EXERCISE DETAILS: Leaving all pictures aside, write out the records below precisely as given.

DATA SUPPLIED:
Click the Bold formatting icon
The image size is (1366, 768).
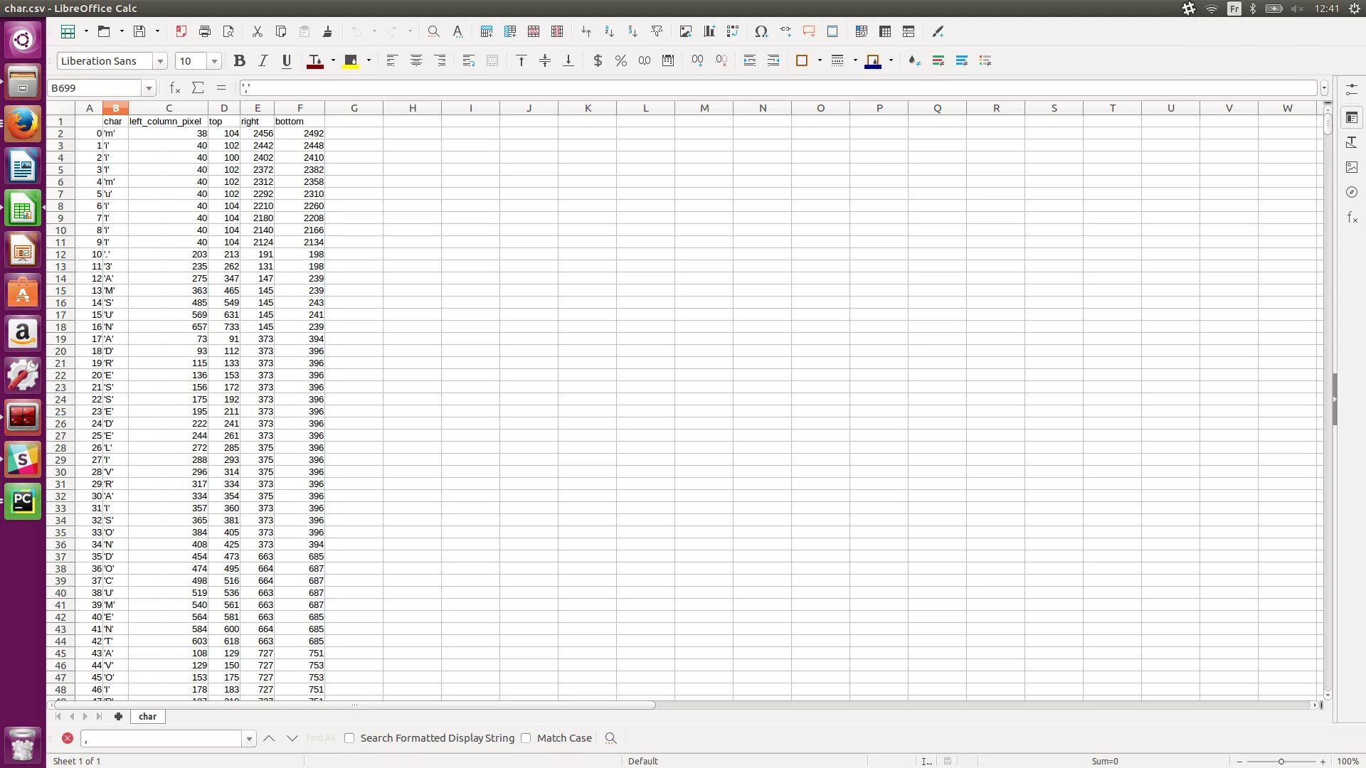tap(239, 60)
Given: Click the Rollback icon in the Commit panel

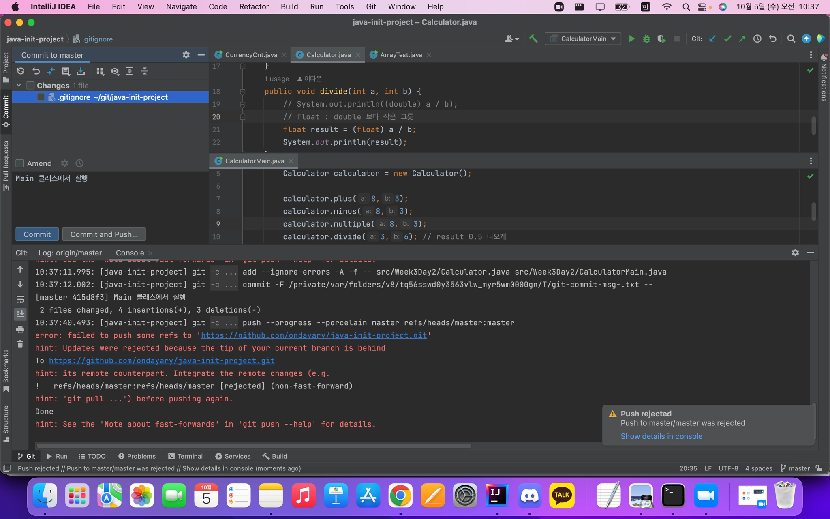Looking at the screenshot, I should pos(36,71).
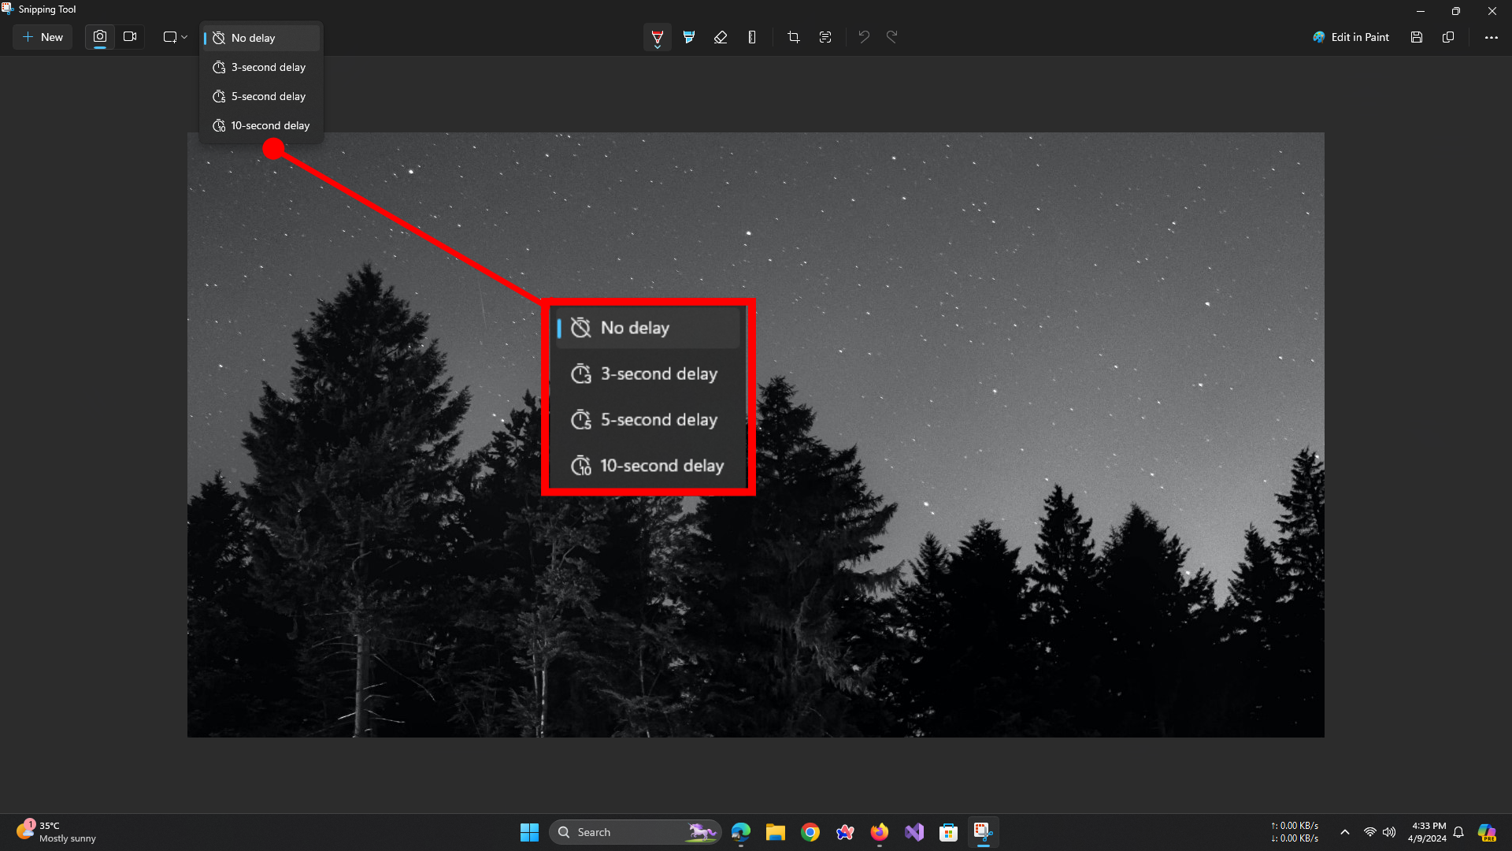The height and width of the screenshot is (851, 1512).
Task: Activate the eraser tool
Action: [x=720, y=37]
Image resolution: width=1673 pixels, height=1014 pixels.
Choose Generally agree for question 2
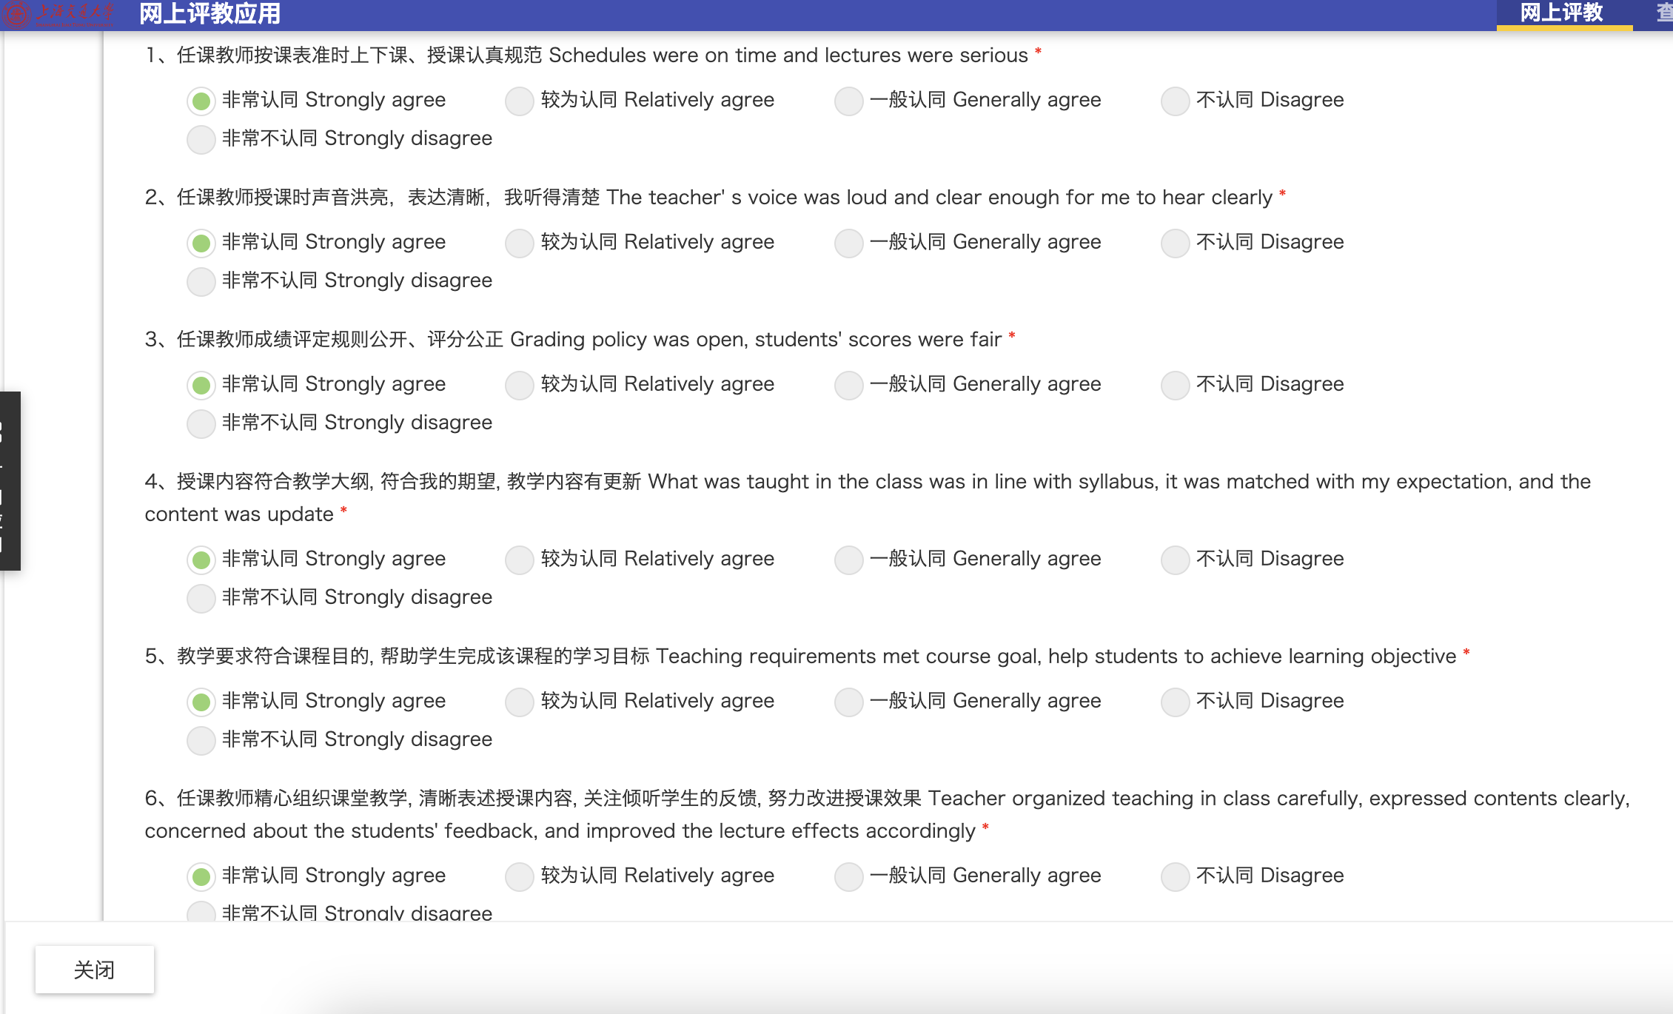[x=848, y=243]
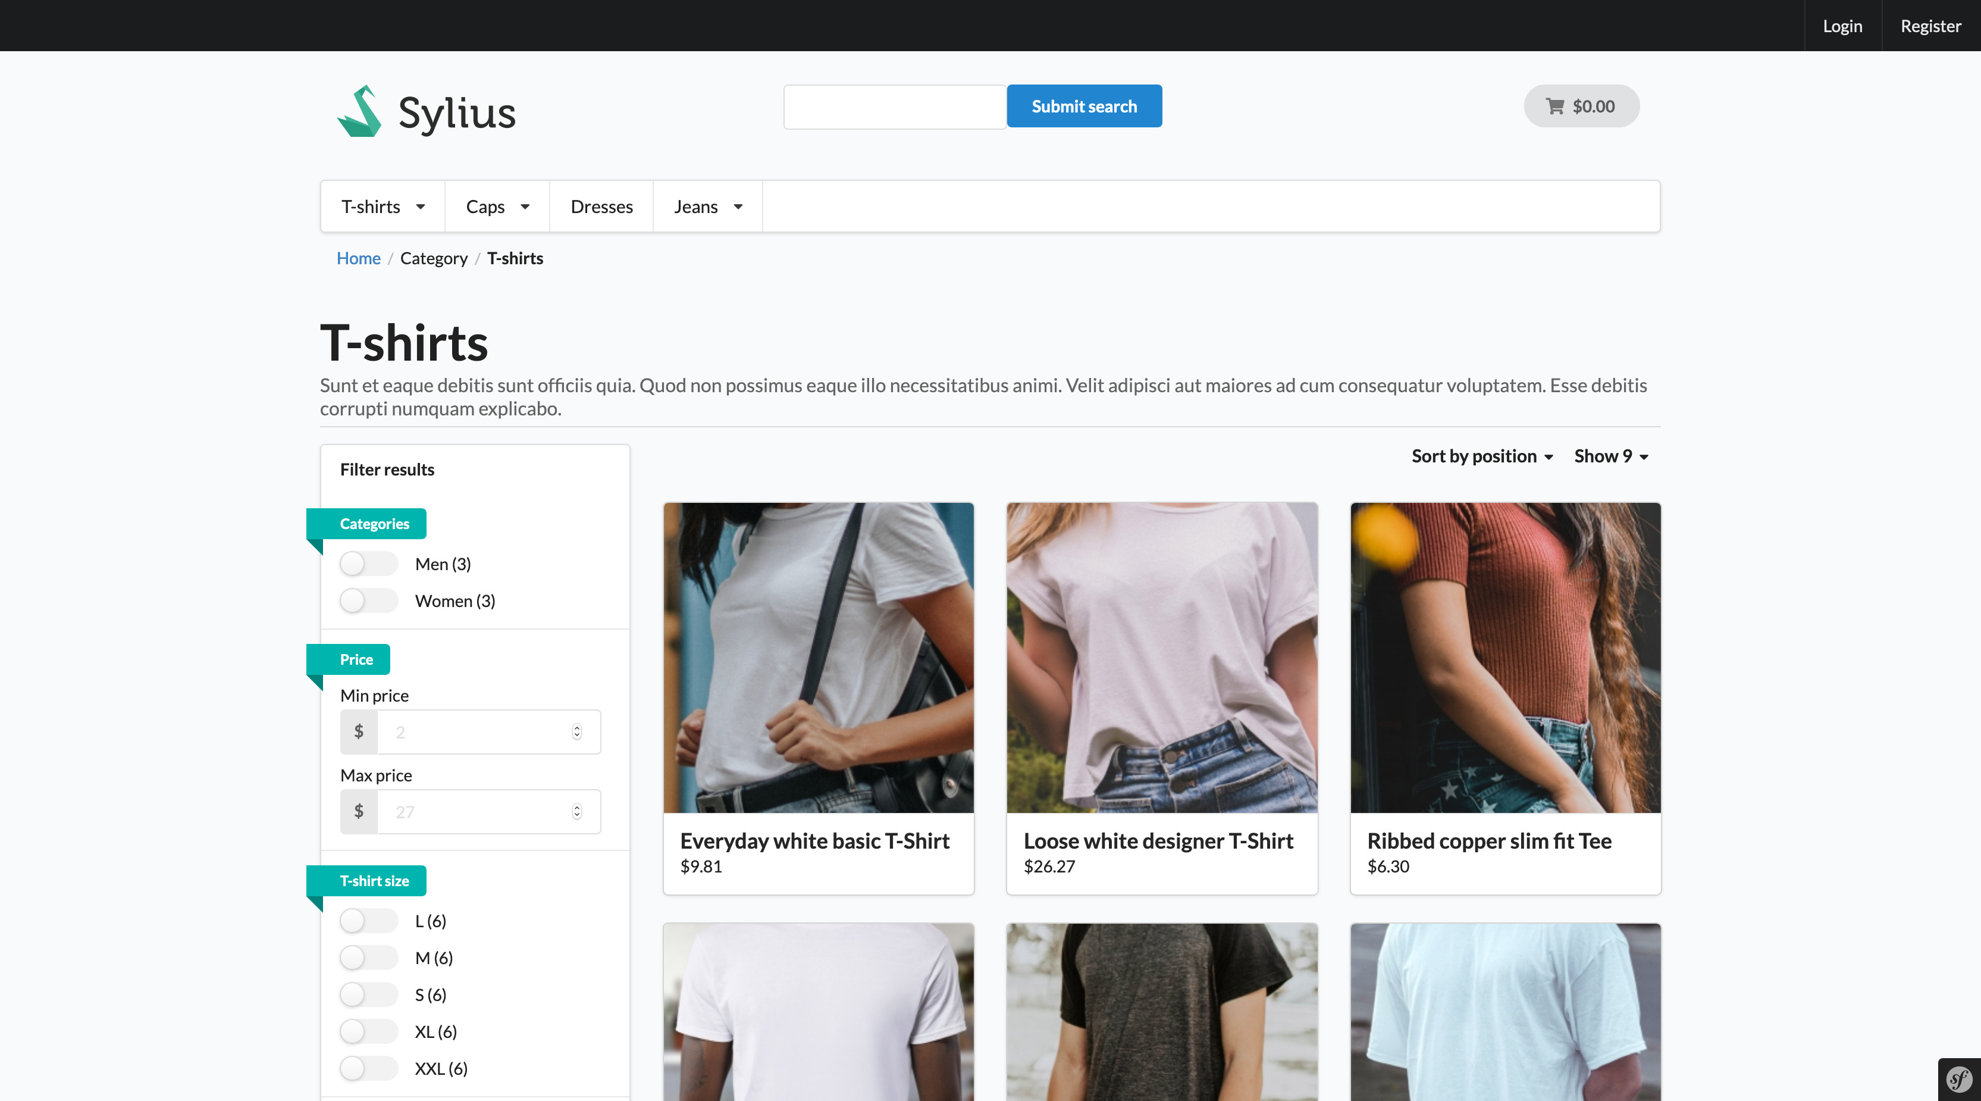Viewport: 1981px width, 1101px height.
Task: Click the dollar sign beside Min price
Action: click(358, 732)
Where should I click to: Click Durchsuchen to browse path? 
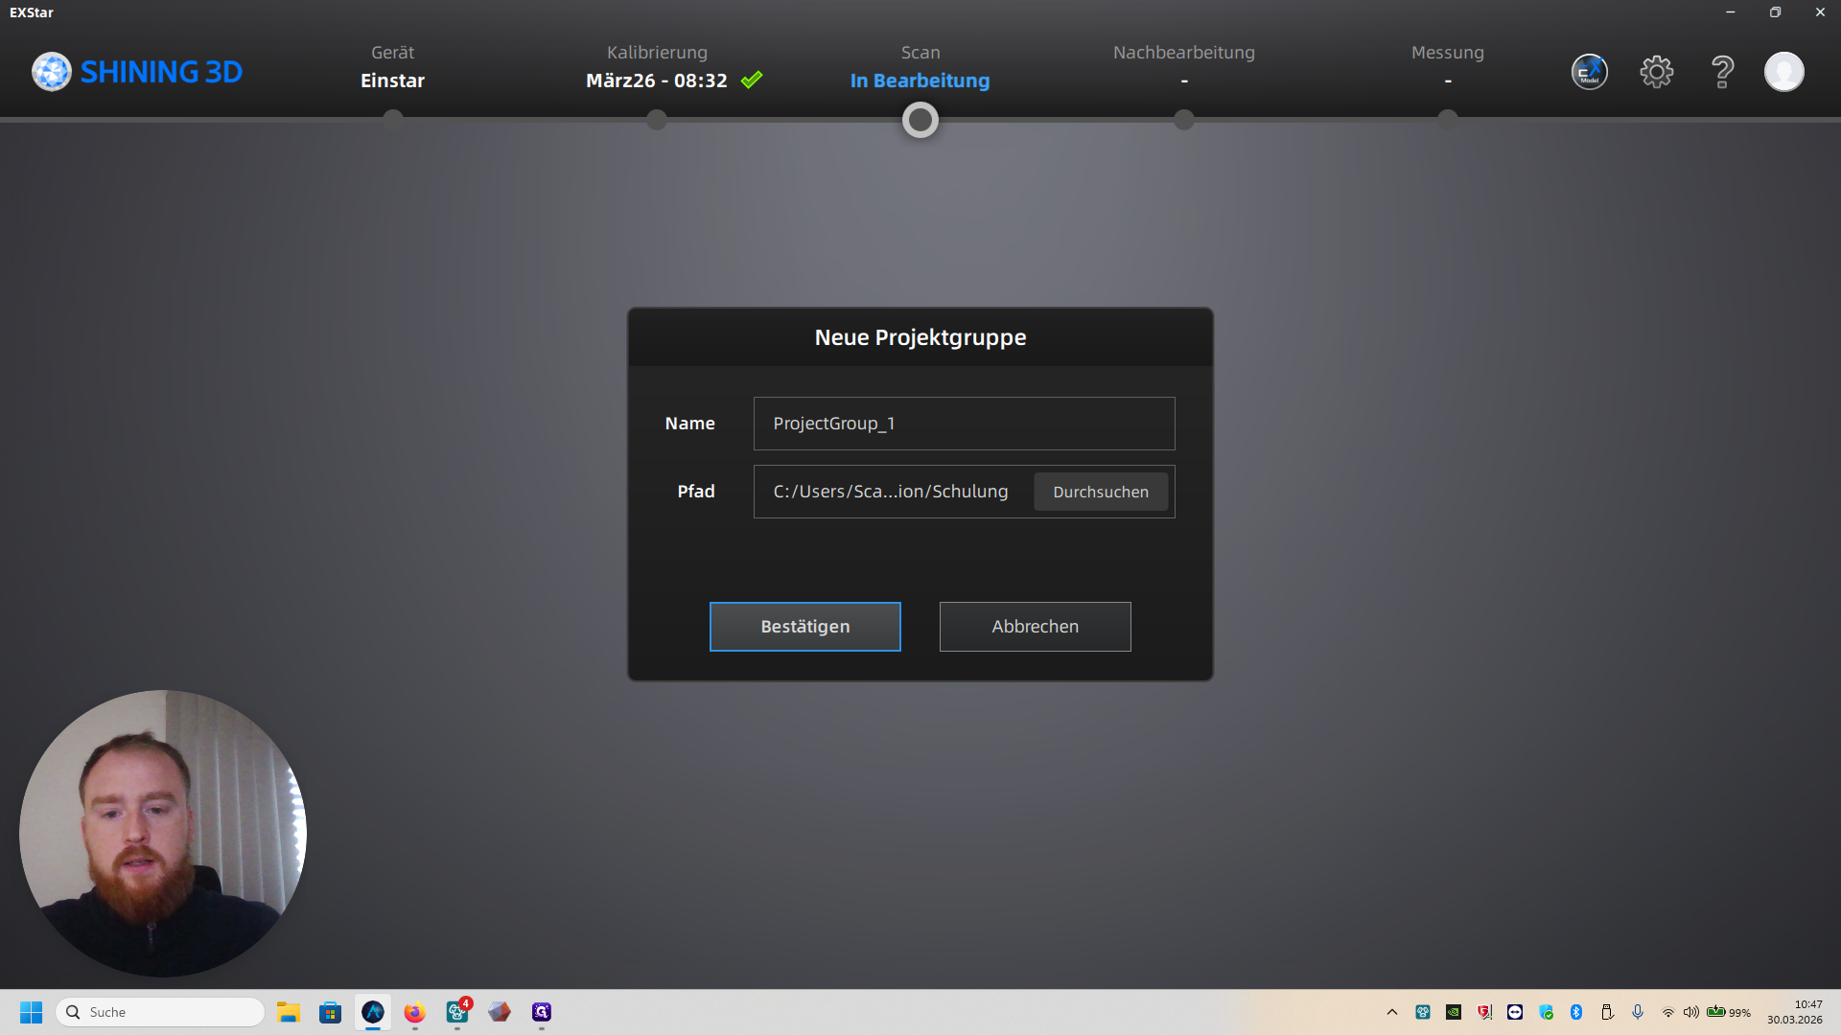click(x=1100, y=492)
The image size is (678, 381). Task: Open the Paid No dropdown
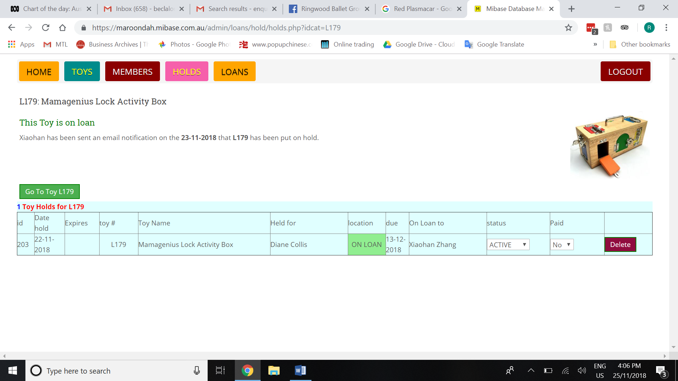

FINAL ANSWER:
Click the Bold formatting icon
The image size is (1366, 768).
tap(239, 60)
Given: Click the Rollback icon in the Commit panel

Looking at the screenshot, I should pos(36,71).
The height and width of the screenshot is (851, 1512).
Task: Activate the eraser tool
Action: [x=720, y=37]
Image resolution: width=1673 pixels, height=1014 pixels.
Choose Generally agree for question 2
[x=848, y=243]
Viewport: 1981px width, 1101px height.
Task: Click the dollar sign beside Min price
Action: click(358, 732)
Where should I click to: Click Durchsuchen to browse path? 
click(x=1100, y=492)
The image size is (678, 381). Task: Open the Paid No dropdown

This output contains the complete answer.